[Records for processing Boundary: Start]

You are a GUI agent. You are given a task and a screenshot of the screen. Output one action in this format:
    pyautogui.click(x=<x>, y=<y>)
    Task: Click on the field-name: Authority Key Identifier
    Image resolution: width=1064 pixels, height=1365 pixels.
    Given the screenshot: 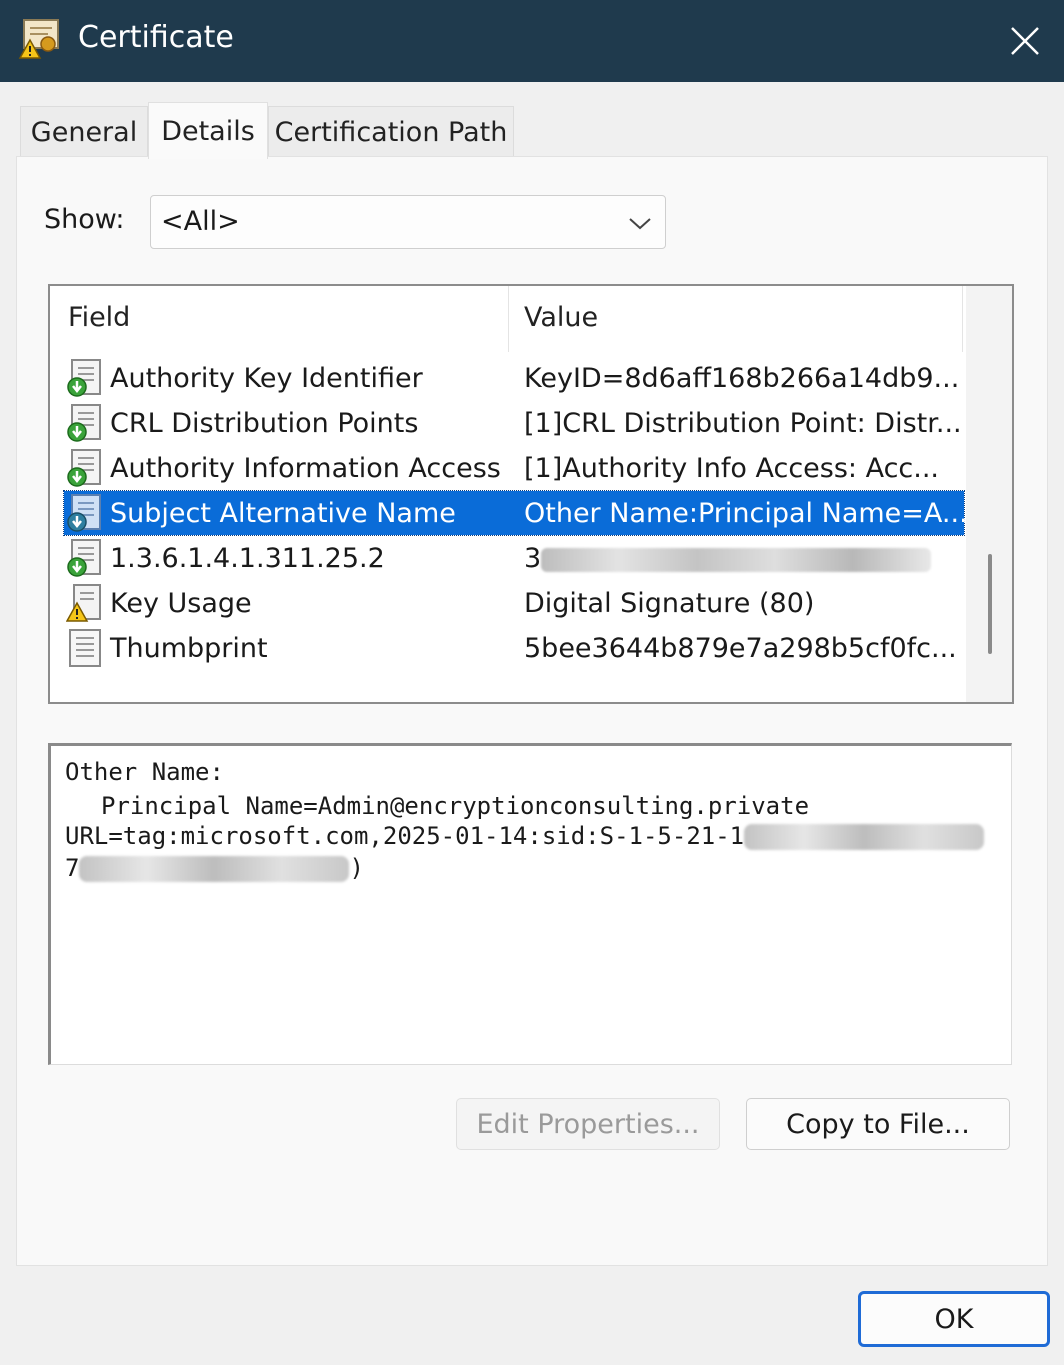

[Records for processing Boundary: End]

● **Job**:
Rewrite the lines above, swapping every "screenshot" for "screen capture" and leaving everything else as it is. Omit the pictures from your answer.

● **Written answer**:
You are a GUI agent. You are given a task and a screen capture of the screen. Output one action in this format:
    pyautogui.click(x=<x>, y=<y>)
    Task: Click on the field-name: Authority Key Identifier
    Image resolution: width=1064 pixels, height=1365 pixels.
    Given the screen capture: 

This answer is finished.